No hay día en que no se ponga el sol

Una mujer se enfunda unas mallas deportivas, se ata las zapatillas y sube a correr por el mirador Vista Chinesa, en el parque de la Tijuca, en Río. Son las primeras horas de la tarde. Preferiría haberlo hecho por la mañana, pero conoce bien el camino y no teme a nada en un Río reluciente que se prepara para el Mundial de Fútbol y los Juegos Olímpicos. A plena luz del día la mujer es violada, el hombre que ejecuta la agresión le ha apuntado en la sien con una pistola y la ha obligado a adentrarse en el bosque. La mujer sale de la maleza unos minutos más tarde. Magullada, con la ropa rota, ensangrentada y descalza, siente que el asfalto es un lugar blando y estable. Un único pensamiento la persigue: está viva.

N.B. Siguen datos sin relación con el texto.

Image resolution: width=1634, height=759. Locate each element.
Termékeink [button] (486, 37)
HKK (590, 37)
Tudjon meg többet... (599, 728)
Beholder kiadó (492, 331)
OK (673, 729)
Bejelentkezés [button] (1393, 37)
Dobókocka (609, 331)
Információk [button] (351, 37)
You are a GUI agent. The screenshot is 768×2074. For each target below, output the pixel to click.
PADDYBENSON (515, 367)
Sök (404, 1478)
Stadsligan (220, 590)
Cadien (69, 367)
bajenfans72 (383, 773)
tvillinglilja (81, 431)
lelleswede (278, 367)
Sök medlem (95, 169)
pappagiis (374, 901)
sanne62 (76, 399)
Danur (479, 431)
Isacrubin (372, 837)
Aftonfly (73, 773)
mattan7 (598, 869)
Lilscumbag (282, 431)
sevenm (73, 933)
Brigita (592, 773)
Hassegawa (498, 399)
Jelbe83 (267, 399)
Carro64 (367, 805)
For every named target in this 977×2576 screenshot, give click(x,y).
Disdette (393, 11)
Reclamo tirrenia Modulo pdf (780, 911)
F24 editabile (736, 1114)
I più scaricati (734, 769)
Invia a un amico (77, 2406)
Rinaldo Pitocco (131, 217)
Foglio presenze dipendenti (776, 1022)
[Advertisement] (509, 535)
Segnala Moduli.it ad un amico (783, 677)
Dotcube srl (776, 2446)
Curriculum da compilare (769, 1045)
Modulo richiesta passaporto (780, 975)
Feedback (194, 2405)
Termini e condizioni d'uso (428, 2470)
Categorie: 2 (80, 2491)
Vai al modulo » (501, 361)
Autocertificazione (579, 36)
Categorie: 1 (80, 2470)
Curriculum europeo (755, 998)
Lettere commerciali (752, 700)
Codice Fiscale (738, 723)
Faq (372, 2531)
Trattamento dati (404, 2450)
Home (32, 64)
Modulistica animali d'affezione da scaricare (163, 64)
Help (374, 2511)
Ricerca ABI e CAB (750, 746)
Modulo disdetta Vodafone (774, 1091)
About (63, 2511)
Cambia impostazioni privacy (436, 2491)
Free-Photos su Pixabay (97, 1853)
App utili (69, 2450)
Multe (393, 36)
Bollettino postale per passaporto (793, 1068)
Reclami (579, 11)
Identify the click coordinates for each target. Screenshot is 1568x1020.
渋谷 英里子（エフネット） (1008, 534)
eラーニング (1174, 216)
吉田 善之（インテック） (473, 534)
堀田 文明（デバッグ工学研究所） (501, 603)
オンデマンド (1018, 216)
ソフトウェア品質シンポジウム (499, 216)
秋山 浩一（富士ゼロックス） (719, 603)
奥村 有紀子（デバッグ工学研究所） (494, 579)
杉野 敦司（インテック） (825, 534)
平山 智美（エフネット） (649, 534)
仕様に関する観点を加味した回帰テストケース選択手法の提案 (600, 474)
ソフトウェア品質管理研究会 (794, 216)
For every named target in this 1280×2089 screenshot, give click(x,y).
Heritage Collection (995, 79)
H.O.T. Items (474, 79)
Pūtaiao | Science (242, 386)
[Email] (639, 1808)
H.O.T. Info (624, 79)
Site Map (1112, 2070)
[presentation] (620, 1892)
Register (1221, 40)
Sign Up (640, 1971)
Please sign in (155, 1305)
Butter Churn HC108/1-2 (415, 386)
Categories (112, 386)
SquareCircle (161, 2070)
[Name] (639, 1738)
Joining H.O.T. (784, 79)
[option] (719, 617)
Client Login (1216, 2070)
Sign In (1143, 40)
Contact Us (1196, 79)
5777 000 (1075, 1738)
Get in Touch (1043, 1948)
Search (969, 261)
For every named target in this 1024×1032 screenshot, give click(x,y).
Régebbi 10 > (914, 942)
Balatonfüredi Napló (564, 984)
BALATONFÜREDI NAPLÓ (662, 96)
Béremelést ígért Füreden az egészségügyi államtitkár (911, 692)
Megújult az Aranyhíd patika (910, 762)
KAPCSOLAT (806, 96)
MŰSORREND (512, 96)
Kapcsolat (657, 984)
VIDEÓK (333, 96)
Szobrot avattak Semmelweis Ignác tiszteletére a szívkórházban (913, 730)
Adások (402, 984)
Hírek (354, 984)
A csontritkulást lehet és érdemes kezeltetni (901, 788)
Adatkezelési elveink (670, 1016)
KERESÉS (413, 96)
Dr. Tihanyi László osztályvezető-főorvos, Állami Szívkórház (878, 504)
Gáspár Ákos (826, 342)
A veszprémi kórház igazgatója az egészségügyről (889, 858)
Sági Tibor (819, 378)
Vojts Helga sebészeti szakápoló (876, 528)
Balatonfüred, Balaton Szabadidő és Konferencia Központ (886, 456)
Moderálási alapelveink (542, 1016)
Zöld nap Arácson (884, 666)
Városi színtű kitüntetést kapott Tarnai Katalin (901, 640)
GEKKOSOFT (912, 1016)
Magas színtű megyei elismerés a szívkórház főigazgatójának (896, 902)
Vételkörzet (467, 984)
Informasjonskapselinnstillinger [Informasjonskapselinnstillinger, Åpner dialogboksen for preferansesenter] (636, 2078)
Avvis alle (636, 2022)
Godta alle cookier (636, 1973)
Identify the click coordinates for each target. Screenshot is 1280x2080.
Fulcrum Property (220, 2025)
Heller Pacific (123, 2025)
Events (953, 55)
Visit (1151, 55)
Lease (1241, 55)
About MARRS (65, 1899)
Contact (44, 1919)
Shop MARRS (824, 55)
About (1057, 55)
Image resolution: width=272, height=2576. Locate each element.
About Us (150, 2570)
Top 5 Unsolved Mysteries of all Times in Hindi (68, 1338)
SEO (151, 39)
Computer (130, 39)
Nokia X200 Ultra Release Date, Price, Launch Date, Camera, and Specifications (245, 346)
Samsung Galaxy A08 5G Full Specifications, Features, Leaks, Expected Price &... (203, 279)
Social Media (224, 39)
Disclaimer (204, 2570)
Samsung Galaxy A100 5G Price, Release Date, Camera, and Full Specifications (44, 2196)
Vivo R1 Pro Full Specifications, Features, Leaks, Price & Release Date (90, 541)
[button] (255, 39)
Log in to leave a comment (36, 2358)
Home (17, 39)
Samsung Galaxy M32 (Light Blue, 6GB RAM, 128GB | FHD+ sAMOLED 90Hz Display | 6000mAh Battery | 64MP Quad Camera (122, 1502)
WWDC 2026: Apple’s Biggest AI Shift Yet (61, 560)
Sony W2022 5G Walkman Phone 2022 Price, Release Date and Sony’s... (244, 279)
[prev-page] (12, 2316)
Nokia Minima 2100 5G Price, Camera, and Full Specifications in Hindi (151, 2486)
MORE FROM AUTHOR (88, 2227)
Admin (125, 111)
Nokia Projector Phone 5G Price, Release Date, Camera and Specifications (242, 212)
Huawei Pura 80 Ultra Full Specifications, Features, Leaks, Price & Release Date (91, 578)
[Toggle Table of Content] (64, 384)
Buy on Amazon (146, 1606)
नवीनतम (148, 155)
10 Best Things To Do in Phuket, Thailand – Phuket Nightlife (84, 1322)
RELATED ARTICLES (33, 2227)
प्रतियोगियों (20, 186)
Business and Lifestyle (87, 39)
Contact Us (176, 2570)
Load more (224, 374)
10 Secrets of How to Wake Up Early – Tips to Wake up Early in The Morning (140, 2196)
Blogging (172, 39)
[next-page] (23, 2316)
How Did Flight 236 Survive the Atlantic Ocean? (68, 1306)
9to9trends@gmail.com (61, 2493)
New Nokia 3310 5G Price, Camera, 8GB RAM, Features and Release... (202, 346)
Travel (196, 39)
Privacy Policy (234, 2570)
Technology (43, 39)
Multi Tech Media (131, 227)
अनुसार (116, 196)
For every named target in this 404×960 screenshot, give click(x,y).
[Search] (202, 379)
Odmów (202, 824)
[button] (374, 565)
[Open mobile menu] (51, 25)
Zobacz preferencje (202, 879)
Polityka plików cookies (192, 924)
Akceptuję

Una mujer transita sola un lugar que cree conocer, pero al empezar a leer, muchos de nosotros sabemos de antemano que va a suceder algo terrible. Es curioso, porque en un 80% este tipo de violencias se dan en lugares que la víctima considera espacios seguros. La víctima suele conocer a su agresor: el amigo del padre, el médico, el profesor, el novio, el propio abuelo. En un 90%, las violaciones se llevan a cabo sin emplear violencia extrema. El lugar suele ser un sofá mullido, una cama, una mesa de despacho conocida al dedillo, pocas veces es el suelo frío y duro de un bosque.

Se nos vendió al violador como un monstruo, como alguien bruto, incivilizado, temeroso, extraño a su víctima. La brasileña Tatiana Salem Levy narra en Vista Chinesa (Libros del Asteroide, 2022) la agresión contra la que durante años se nos ha alertado y para la que tampoco disponemos de herramientas para defendernos, aunque llevemos una botellita de gas pimienta en el bolso.

Es interesante el foco que pone la autora sobre un cuerpo corrompido que antes del terrible suceso tuvo la intención de gestar. Lo muestra como ajeno a quien lo posee y a la vez muy cercano, como un soporte cálido que, a pesar de seguir realizando todas sus funciones a la perfección, rechaza a su propietaria. Un cuerpo que a ojos del mundo es uno más, pero que quien lo habita siente como el estandarte de la mayor vergüenza. La víctima se responsabiliza de nuevo de la acción de quien abusa, una experiencia angustiosa que Salem Levy retrata a la perfección. La culpa ajena se introduce en la víctima como se introdujo la polla del bruto en su cuerpo: a la fuerza, y esta es incapaz de deshacerse del hedor que miembro, manos y aliento ajeno han amasado en su cabeza hasta convertirse en una gran garrapata. El ácaro se aferra a la carne con las uñas y crece a gran velocidad en el interior de un cuerpo que seguramente será revictimizado.

La mujer que se enfundó las mallas, subió a correr a Vista Chinesa, y salió del bosque hecha un despojo después de haber sido violada, que llegó a su casa, se lavó, vomitó al relatar los hechos y siguió con su vida, se sienta en el escritorio dispuesta a contar a sus hijos lo sucedido. Su pareja se lo echa en cara, deja de remover el pasado, le dice, y ella es incapaz de explicarle que esa porción de tiempo en la que chupó una polla a punta de pistola mientras pensaba que iba a morir está irremediablemente unida a ella. La mujer carga con ella. Ella también es eso, y es injusto, pero no puede ignorarse. La mujer de las mallas se llama Júlia. La historia que narra Tatiana Salem Levy es la experiencia de una de sus mejores amigas.

El agresor de Júlia es bajo y fuerte, y no solo la penetra, también la golpea con los puños. El de Lorena hace reír a los niños. El agresor de Lola saluda siempre a los vecinos. El de Helena es amable con sus padres y les asegura que su hija es una artista prometedora. El agresor de Ana escribe canciones de amor y cientos de hombres y mujeres las corean en sus conciertos. El de Laura pinta atardeceres.

No hay día en que no se ponga el sol.